»Die Kinder machen, was sie wollen.« Sie machen, was sie wollen? Die Bedeutung hängt wieder mal an der Betonung. In der Villa Monte klingt der Satz hell und freudig, auch bewundernd und stolz. Keine raunende Abwertung des Wollens. Keine Angst vor dem Chaos, wenn »jeder macht, was er will.« Einzelne Kinder machen dort aber selten etwas ganz allein. Man sieht sie zumeist in Rudeln. Auch wenn ein Kind ganz für sich ist, liest oder vor sich hin sinniert – bei Erwachsenen nennt man das Denken – führt diese zeitweilige Verinnerlichung irgendwann zu Gesprächen. Gespräche, denen man ihre Ernsthaftigkeit und Intimität von weitem ansieht. Der Takt gebietet es dann dem neugierigen Besucher Abstand zu halten. Für die Erwachsenen in der Villa Monte ist dieser Takt ohnehin Gesetz.
Wollen
Den Verzicht darauf, Kindern rein zu regieren, verstehen viele Pädagogen nicht. Auch ich spürte dort eine innere Drift, diese Macht, etwas zu wollen, erst mal den Erwachsenen vorzubehalten. Die Vorstellung, dass Ordnung von außen kommt und diese Angst vor dem Jeder-macht-was-er-will stecken uns in den Knochen. Wenn Erziehung die Zähmung der Barbaren sein soll, was sogar Sigmund Freud noch meinte, wäre sie daran zu erkennen, dass sie den Kindern gegen den Strich geht.
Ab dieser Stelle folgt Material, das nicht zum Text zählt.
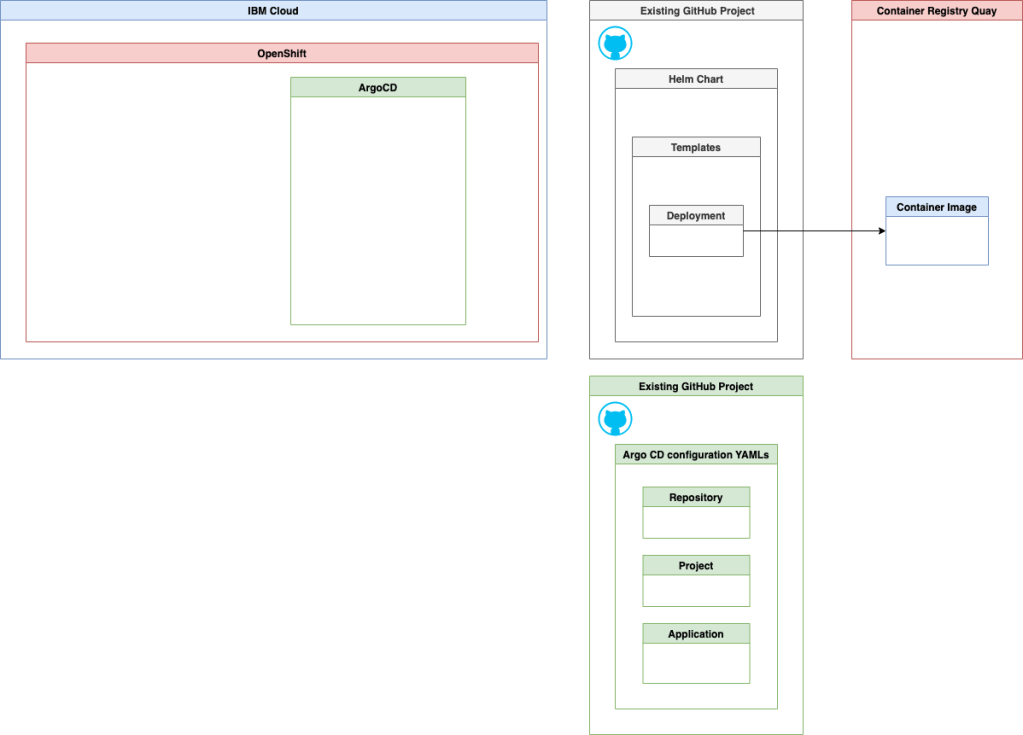This screenshot has height=735, width=1023.
Task: Click the ArgoCD green title label
Action: pyautogui.click(x=378, y=87)
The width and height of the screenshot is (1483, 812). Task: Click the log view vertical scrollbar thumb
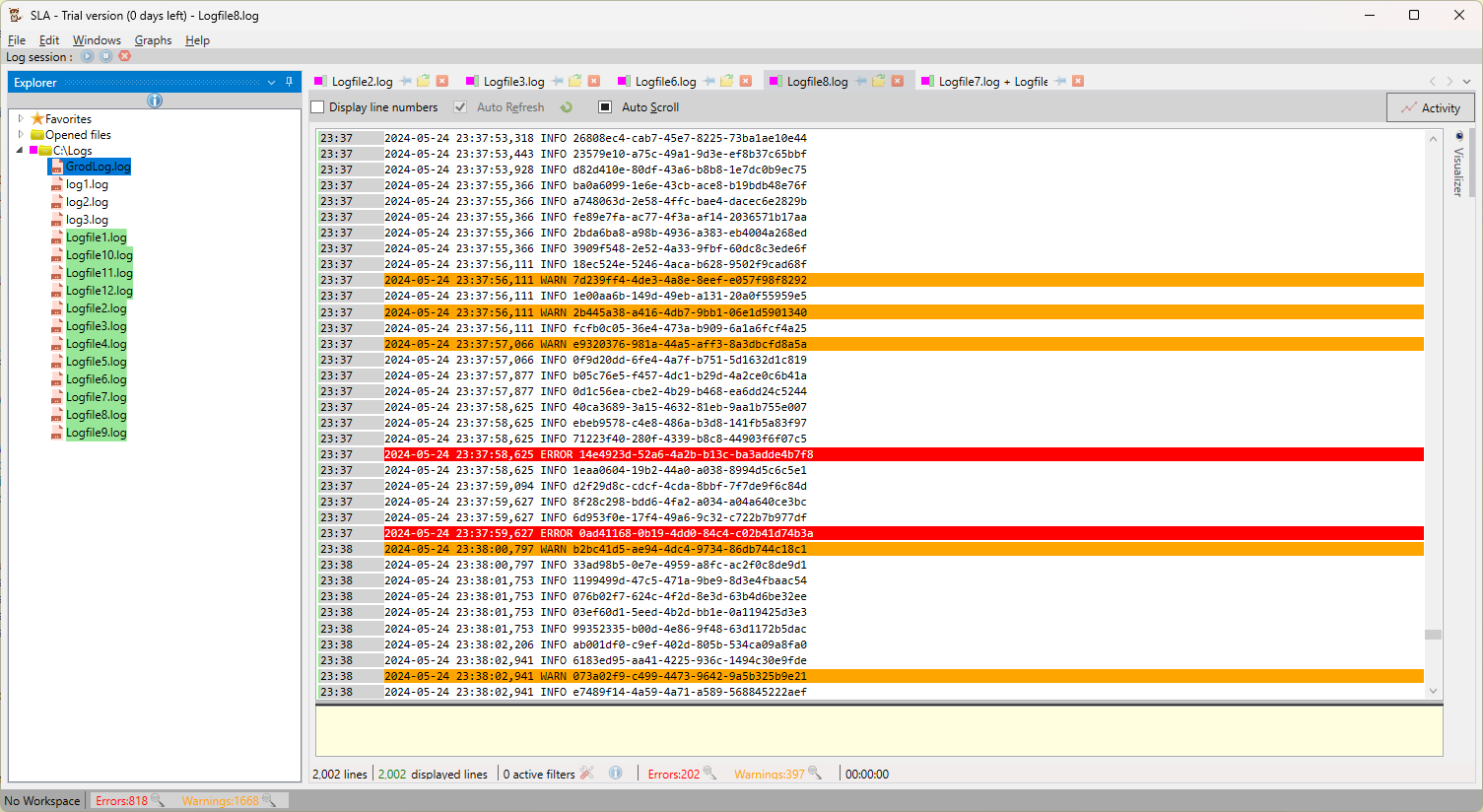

Ich habe die befürchtete Willkür des kindlichen Eigensinns dort nicht erlebt. Im Gegenteil. Die Kinder handeln aus, was sie machen wollen. Und plötzlich kommt dann der Sog auf, in den nahen Wald zu rennen oder Hütten zu bauen oder sich um das Mathematerial herum zu scharen oder Papierschwalben zu falten und dann das Faltmuster tagelang zu perfektionieren. Als gäbe es geheime Kanäle zum Expertenwissen, werden die Schwalben immer raffinierter – ohne jeden Lehrplan. Auch Kinder, die lesen – sie lesen wie Erwachsene zumeist allein – haben zuvor häufig diskutiert, welches Buch als nächstes dran ist. Anschließend werden sie vielleicht über ihre Lektüre reden oder ihre Gedanken erst mal für sich behalten. Wer weiß.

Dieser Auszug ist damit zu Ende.